Farmers Market Marketing Grant Findings – Northeast SARE Report
In 2016, CitySeed was funded by Northeast Sustainable Agriculture Resource and Education to measure the impact of creative marketing measures on market sales. CitySeed’s full report will be available on Northeast SARE’s website in the next few weeks.
CitySeed uses innovative models to ensure a healthy and economically viable marketplace for our farmers. However, farmers have still reported difficulties in selling produce that is widely available and increasing their sales from previous years.
Over the course of 2016, CitySeed: 1) reached out to farmers to identify fruit and vegetables to promote during the market season; 2) planned and hosted seven major scale events and two smaller events to promote the selected fruits and vegetables; 3) recorded market statistics and surveyed customers during these major events in order to understand the relationship, if any, between these events and market attendance; and 4) polled participating farmers after the events to assess their impact on market sales.
Based on input from vendors, major events focused on Salad Greens and Strawberries and in the fall, Apples and Squash.
Through social media polling, customer interest in market activities broke down as follows: 32% were most interested in product samplings and tastings, 27%, special guest vendors, food trucks and carts, 12%, recipes from farmers, chefs and staff, 10% in kids cooking or general activities and finally 10% in themed market days.
Our major events were pre-publicized, promoted selected crops using increased signage, included at least one sampling or cooking demo, and had at least two other event components – such as kids activities based on the selected crops, guest vendors with specialty products that incorporated the selected crops, crop information/identification table, or live music. Our point-of-purchase signs identified the selected crops, suggested other farmers market produce to pair with the selected crops, and highlighted recipes using the selected crops. In addition to this, CitySeed also held regular cooking demos that incorporated the selected crops. All cooking demos had a representative at the table preparing a dish, giving out samples, answering questions, and providing recipes for customers to take home.

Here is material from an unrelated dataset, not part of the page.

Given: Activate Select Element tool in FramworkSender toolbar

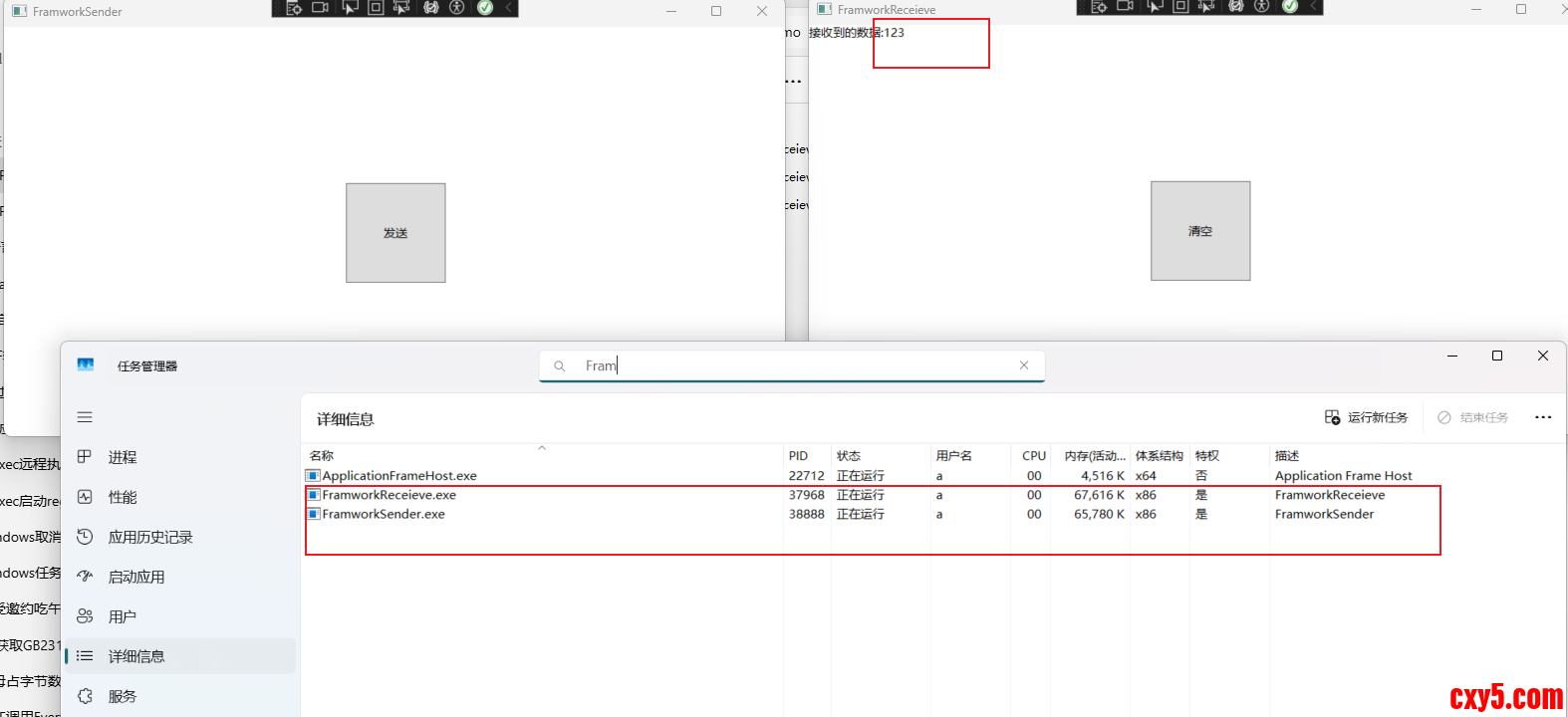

Based on our market statistics and surveys, we saw that major crop-themed events – such as the Strawberry, Apple, and Squash Events – lead to significant increases in market attendance. Compared to markets held the week before, each event brought an average of 240 additional customers, or an increase of 36%. Unfortunately, according to data from post-event surveys, these events did not significantly contribute to increased vendor sales at the markets. Instead, farmers overwhelmingly reported that sales of the promoted fruit or vegetable were the same as sales from the previous week, even from the previous year. Sales of other products on the days of these events were unaffected as well.
However, although these events did not directly boost sales for vendors at the markets, they may have indirectly done so. On average across the events, 40% of farmers reported increased customer engagement at their stands – more conversations about the promoted product, questions about ways to use the product, and, as one farmer concluded, “new and deeper relationships” with market customers. We hope that these new conversations and relationships will lead to higher rates of customer retention at the markets.
Although major events that incorporated tastings, cooking demos, and increased activities did not directly result in more sales for farmers, we believe that these events contribute to a healthy marketplace and assist in building and maintaining a loyal, informed, and engaged customer base. These events also increase market attendance and introduce new customers to the markets. These benefits should not be undervalued. We believe that these events coupled with other sales/marketing strategies can maintain and increase market financial health in the future.